#### [DATA RECORDS]
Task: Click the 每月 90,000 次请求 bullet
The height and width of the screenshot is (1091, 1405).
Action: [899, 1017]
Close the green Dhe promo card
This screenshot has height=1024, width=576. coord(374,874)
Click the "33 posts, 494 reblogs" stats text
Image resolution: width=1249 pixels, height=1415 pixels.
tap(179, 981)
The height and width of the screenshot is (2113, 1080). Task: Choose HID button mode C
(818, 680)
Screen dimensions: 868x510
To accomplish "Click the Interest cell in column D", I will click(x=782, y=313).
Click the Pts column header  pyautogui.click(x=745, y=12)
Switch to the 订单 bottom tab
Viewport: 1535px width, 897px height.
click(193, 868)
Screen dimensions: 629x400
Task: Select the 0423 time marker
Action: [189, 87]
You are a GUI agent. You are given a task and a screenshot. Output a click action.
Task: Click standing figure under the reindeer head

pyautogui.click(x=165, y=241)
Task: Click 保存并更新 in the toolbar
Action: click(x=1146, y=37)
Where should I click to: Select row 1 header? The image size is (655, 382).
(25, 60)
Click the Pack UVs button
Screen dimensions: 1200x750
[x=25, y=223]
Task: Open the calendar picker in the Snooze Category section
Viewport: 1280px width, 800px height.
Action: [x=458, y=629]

#### [DIRECTIONS FOR THIS TASK]
Among the entries above, how many lines have the string "column" in them? Only the number should be given.

#### [WRITTEN SOLUTION]
2